WASHINGTON (REUTERS) - Former US President Donald Trump on Sunday (Feb 28) hinted at a possible run for president again in 2024, attacked President Joe Biden, and repeated his fraudulent claims that he won the 2020 election in his first major appearance since leaving the White House nearly six weeks ago.
Addressing the Conservative Political Action Conference in Orlando, Florida, Mr Trump vowed to help Republicans try to regain majorities - lost during his presidency - in the US House of Representatives and Senate in 2022 congressional elections and dangled himself as a possibility for president in 2024.
"With your help, we will take back the House, we will win the Senate and then a Republican president will make a triumphant return to the White House. I wonder who will that be?" he said, smiling. "Who, who, who will that be, I wonder."
Mr Trump's weeks away from Washington do not appear to have dimmed his anger at Republicans who voted to impeach or convict in a failed congressional effort to hold him responsible for inciting a deadly attack on the US Capitol on Jan 6.
He singled out several such Republicans by name, like Senators Mitt Romney and Pat Toomey and House lawmakers Liz Cheney and Adam Kinzinger, and suggested he would support candidates who opposed them in Republican primaries.
"Get rid of 'em all," he thundered.
Mr Trump repeated lies he has told about his Nov 3 presidential election loss to Mr Biden, and offered a withering critique of his Democratic successor's first weeks in office.
"They just lost the White House," the Republican former president said after criticising Mr Biden's handling of border security. "But who knows, who knows, I may even decide to beat them for a third time."
Mr Trump and his allies spent two months denying his election defeat, and claiming without evidence it was the result of widespread voter fraud, before his supporters stormed the Capitol on Jan 6 seeking to disrupt congressional certification of Mr Biden's win.
A civil war has erupted within the Republican Party with establishment figures like Senate minority leader Mitch McConnell eager to put Mr Trump in the rearview mirror and others, like Trump ally Senator Lindsey Graham, believing the party's future depends on the energy of the pro-Trump conservative base.
Mr Trump declared the Republican Party united behind him, with opposition coming only from "a handful of Washington, DC, political hacks."
When he mentioned Mr McConnell's name, the crowd booed.
He said he had no plans to try to launch a third party, an idea he has discussed with advisers in the past couple of months.
"We're not starting new parties.
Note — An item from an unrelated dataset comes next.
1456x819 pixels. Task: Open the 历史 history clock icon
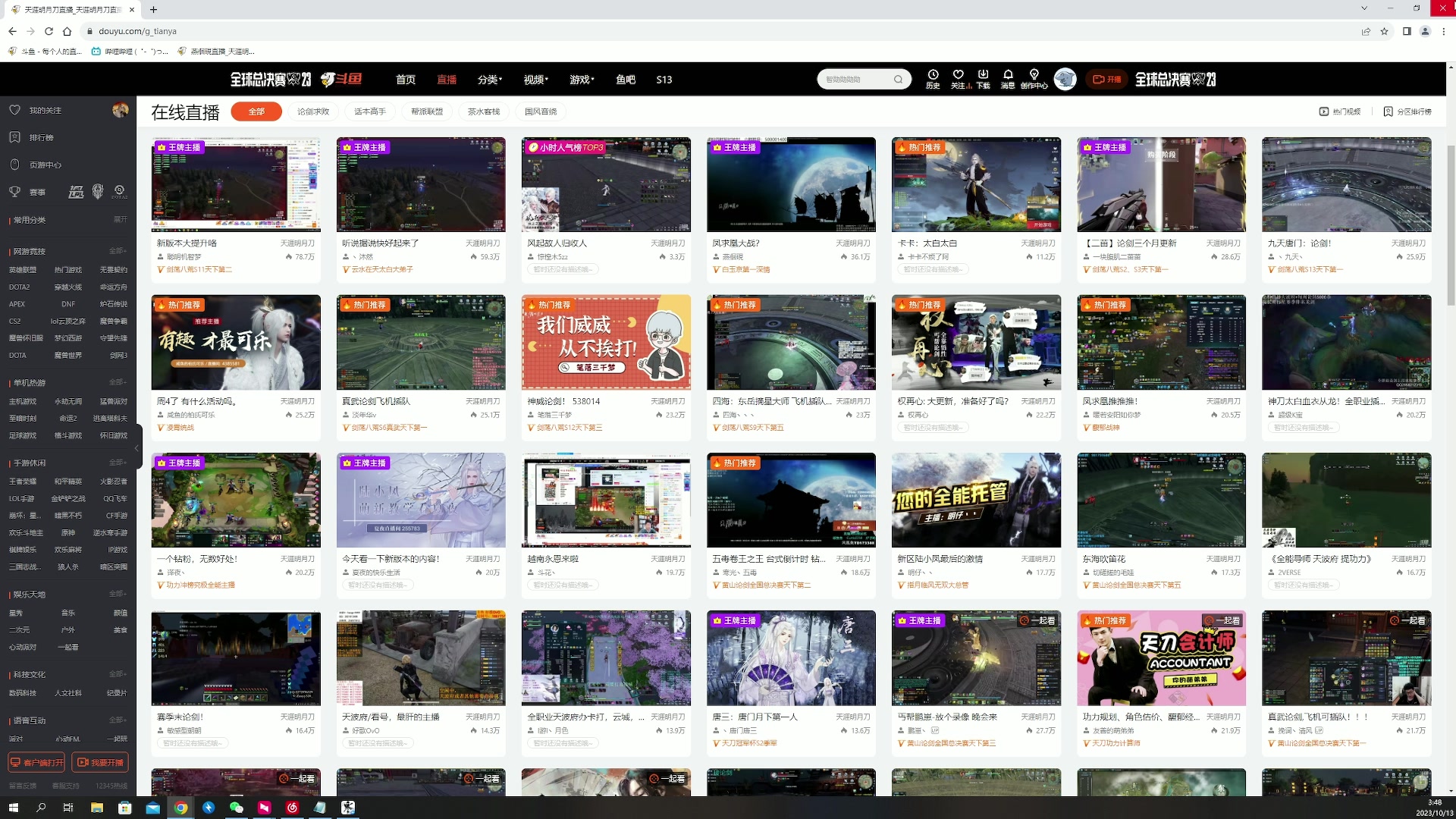(933, 75)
We have the Republican Party. It's going to be united and be stronger than ever before. I am not starting a new party," he said.
In a straw poll, 55 per cent of CPAC conference participants said they would vote for Mr Trump in the 2024 Republican presidential nominating race. Florida Governor Ron DeSantis came in second at 21 per cent.
Without Mr Trump, Mr DeSantis led the field with 43 percent, and other potential Republican candidates had single digits.
But not everyone supported Mr Trump. A separate question on the poll asked whether Mr Trump should run again in 2024 and it led to a mixed result, with 68 per cent saying he should run and 32 per cent saying opposed or having no opinion.
"It's tough to get seven out of 10 to agree on anything," pollster Jim McLaughlin told CPAC in explaining away the results.
Still, Mr Trump fervour at the four-day CPAC event was so strong that Mr Trump's eldest son, Mr Donald Trump Jr, declared it "T-PAC" and participants rolled out a golden statue of the former president.
Mr Trump's flirtation with another run could freeze the Republican field for 2024 as other potential candidates try to decide whether they will have to compete against him. Many of those 2024 possible candidates spoke during the CPAC event.
The Biden White House dismissed Mr Trump's speech.
"While the GOP casts about for a path forward, President Biden is going to remain laser-focused on crushing the virus, re-opening schools, and getting Americans back to work," White House spokesman Michael Gwin said after the speech.
An hour into his speech, Mr Trump dove deeply into his unfounded claims of election fraud, going against the advice of confidants who believe he needs to look to the future.
"We have a very sick and corrupt electoral process that has to be fixed immediately. This election was rigged," Mr Trump said. "And the Supreme Court and other courts didn't want to do anything about it."
"You won! You won!" the crowd shouted.
Mr Trump's campaign and his supporters brought dozens of failed lawsuits attempting to overturn the results of the 2020 election, which Biden won by more than seven million votes.
In the short term, he is making plans to set up a super PAC political organisation to support candidates who mirror his policies, an adviser said.
He sought to position himself as the lead critic of the new president, including on immigration and security along the US border with Mexico, and the slow reopening of schools closed due to the pandemic.
"Joe Biden has had the most disastrous first month of any president in modern history," Mr Trump said.
Recent Gallup polls have given Mr Biden a job approval rating well past 50 per cent. Trump never achieved above 49 per cent.